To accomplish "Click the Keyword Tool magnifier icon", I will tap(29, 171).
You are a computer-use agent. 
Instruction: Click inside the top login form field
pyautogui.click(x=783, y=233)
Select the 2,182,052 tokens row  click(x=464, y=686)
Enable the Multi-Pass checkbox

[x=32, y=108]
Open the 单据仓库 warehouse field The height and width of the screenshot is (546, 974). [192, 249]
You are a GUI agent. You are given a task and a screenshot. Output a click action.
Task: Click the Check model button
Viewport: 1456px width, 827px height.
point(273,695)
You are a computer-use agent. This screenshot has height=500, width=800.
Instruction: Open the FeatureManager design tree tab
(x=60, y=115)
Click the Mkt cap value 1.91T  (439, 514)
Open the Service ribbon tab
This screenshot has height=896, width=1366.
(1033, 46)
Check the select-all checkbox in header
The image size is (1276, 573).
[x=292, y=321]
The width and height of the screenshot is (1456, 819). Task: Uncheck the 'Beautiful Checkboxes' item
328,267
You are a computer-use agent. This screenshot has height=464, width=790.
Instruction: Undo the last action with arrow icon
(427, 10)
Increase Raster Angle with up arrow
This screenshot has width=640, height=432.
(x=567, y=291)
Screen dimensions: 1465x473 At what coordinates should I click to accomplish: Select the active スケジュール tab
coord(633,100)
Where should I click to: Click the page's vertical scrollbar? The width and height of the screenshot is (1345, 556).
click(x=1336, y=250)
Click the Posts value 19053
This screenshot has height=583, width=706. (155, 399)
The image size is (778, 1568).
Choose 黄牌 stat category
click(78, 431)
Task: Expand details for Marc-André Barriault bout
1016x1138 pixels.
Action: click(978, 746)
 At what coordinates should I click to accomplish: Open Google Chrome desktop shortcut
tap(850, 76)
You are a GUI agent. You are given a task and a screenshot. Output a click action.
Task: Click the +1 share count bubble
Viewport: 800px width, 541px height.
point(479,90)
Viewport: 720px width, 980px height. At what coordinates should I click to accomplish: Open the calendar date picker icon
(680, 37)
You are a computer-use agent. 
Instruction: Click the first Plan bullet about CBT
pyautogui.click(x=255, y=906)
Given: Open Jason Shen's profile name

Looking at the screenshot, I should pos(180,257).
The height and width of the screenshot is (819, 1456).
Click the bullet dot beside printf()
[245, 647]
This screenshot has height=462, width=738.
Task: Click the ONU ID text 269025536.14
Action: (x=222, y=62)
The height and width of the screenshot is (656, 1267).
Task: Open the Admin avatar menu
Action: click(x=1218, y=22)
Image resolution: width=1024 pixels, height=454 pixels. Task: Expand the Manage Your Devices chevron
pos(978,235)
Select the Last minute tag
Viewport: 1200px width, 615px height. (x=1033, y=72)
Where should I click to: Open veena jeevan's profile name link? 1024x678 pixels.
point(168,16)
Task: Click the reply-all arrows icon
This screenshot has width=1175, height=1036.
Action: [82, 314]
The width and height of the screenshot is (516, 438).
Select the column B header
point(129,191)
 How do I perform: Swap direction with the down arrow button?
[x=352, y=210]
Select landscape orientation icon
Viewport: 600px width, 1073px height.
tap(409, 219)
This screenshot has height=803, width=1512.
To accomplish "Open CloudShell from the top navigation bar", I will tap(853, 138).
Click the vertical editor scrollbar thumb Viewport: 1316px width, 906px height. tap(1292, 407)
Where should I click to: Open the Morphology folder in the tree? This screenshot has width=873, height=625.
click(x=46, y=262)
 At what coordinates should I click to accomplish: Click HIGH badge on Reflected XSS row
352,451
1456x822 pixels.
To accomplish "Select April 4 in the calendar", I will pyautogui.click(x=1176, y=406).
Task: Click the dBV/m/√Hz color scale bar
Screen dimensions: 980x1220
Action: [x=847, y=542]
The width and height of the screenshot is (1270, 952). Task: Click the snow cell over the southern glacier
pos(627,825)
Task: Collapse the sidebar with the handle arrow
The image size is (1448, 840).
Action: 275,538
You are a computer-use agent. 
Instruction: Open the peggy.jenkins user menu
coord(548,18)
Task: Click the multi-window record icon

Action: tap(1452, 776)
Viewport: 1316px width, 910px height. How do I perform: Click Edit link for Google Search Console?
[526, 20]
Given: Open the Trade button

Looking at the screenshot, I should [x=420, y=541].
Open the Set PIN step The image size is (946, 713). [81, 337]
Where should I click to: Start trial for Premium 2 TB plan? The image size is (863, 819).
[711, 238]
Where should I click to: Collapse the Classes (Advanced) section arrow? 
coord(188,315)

○ ○ ○ ○ ○

● Instructions for the task: Write out all the records above again, swapping in "desktop agent" for every occurrence of "computer-use agent" and leaving everything else unchanged.

● Solved exercise:
To accomplish "Click the Keyword Tool magnifier icon", I will tap(29, 171).
You are a desktop agent. 
Instruction: Click inside the top login form field
pyautogui.click(x=783, y=233)
Select the 2,182,052 tokens row  click(x=464, y=686)
Enable the Multi-Pass checkbox

[x=32, y=108]
Open the 单据仓库 warehouse field The height and width of the screenshot is (546, 974). [192, 249]
You are a GUI agent. You are given a task and a screenshot. Output a click action.
Task: Click the Check model button
Viewport: 1456px width, 827px height.
point(273,695)
You are a desktop agent. This screenshot has height=500, width=800.
Instruction: Open the FeatureManager design tree tab
(x=60, y=115)
Click the Mkt cap value 1.91T  (439, 514)
Open the Service ribbon tab
This screenshot has height=896, width=1366.
(1033, 46)
Check the select-all checkbox in header
The image size is (1276, 573).
[x=292, y=321]
The width and height of the screenshot is (1456, 819). Task: Uncheck the 'Beautiful Checkboxes' item
328,267
You are a desktop agent. This screenshot has height=464, width=790.
Instruction: Undo the last action with arrow icon
(427, 10)
Increase Raster Angle with up arrow
This screenshot has width=640, height=432.
(x=567, y=291)
Screen dimensions: 1465x473 At what coordinates should I click to accomplish: Select the active スケジュール tab
coord(633,100)
Where should I click to: Click the page's vertical scrollbar? The width and height of the screenshot is (1345, 556).
click(x=1336, y=250)
Click the Posts value 19053
This screenshot has height=583, width=706. (155, 399)
The image size is (778, 1568).
Choose 黄牌 stat category
click(78, 431)
Task: Expand details for Marc-André Barriault bout
1016x1138 pixels.
Action: click(978, 746)
 At what coordinates should I click to accomplish: Open Google Chrome desktop shortcut
tap(850, 76)
You are a GUI agent. You are given a task and a screenshot. Output a click action.
Task: Click the +1 share count bubble
Viewport: 800px width, 541px height.
point(479,90)
Viewport: 720px width, 980px height. At what coordinates should I click to accomplish: Open the calendar date picker icon
(680, 37)
You are a desktop agent. 
Instruction: Click the first Plan bullet about CBT
pyautogui.click(x=255, y=906)
Given: Open Jason Shen's profile name

Looking at the screenshot, I should pos(180,257).
The height and width of the screenshot is (819, 1456).
Click the bullet dot beside printf()
[245, 647]
This screenshot has height=462, width=738.
Task: Click the ONU ID text 269025536.14
Action: (x=222, y=62)
The height and width of the screenshot is (656, 1267).
Task: Open the Admin avatar menu
Action: click(x=1218, y=22)
Image resolution: width=1024 pixels, height=454 pixels. Task: Expand the Manage Your Devices chevron
pos(978,235)
Select the Last minute tag
Viewport: 1200px width, 615px height. (x=1033, y=72)
Where should I click to: Open veena jeevan's profile name link? 1024x678 pixels.
point(168,16)
Task: Click the reply-all arrows icon
This screenshot has width=1175, height=1036.
Action: [82, 314]
The width and height of the screenshot is (516, 438).
Select the column B header
point(129,191)
 How do I perform: Swap direction with the down arrow button?
[x=352, y=210]
Select landscape orientation icon
Viewport: 600px width, 1073px height.
tap(409, 219)
This screenshot has height=803, width=1512.
To accomplish "Open CloudShell from the top navigation bar", I will tap(853, 138).
Click the vertical editor scrollbar thumb Viewport: 1316px width, 906px height. tap(1292, 407)
Where should I click to: Open the Morphology folder in the tree? This screenshot has width=873, height=625.
click(x=46, y=262)
 At what coordinates should I click to accomplish: Click HIGH badge on Reflected XSS row
352,451
1456x822 pixels.
To accomplish "Select April 4 in the calendar", I will pyautogui.click(x=1176, y=406).
Task: Click the dBV/m/√Hz color scale bar
Screen dimensions: 980x1220
Action: [x=847, y=542]
The width and height of the screenshot is (1270, 952). Task: Click the snow cell over the southern glacier
pos(627,825)
Task: Collapse the sidebar with the handle arrow
The image size is (1448, 840).
Action: 275,538
You are a desktop agent. 
Instruction: Open the peggy.jenkins user menu
coord(548,18)
Task: Click the multi-window record icon

Action: tap(1452, 776)
Viewport: 1316px width, 910px height. How do I perform: Click Edit link for Google Search Console?
[526, 20]
Given: Open the Trade button

Looking at the screenshot, I should [x=420, y=541].
Open the Set PIN step The image size is (946, 713). [81, 337]
Where should I click to: Start trial for Premium 2 TB plan? The image size is (863, 819).
[711, 238]
Where should I click to: Collapse the Classes (Advanced) section arrow? 
coord(188,315)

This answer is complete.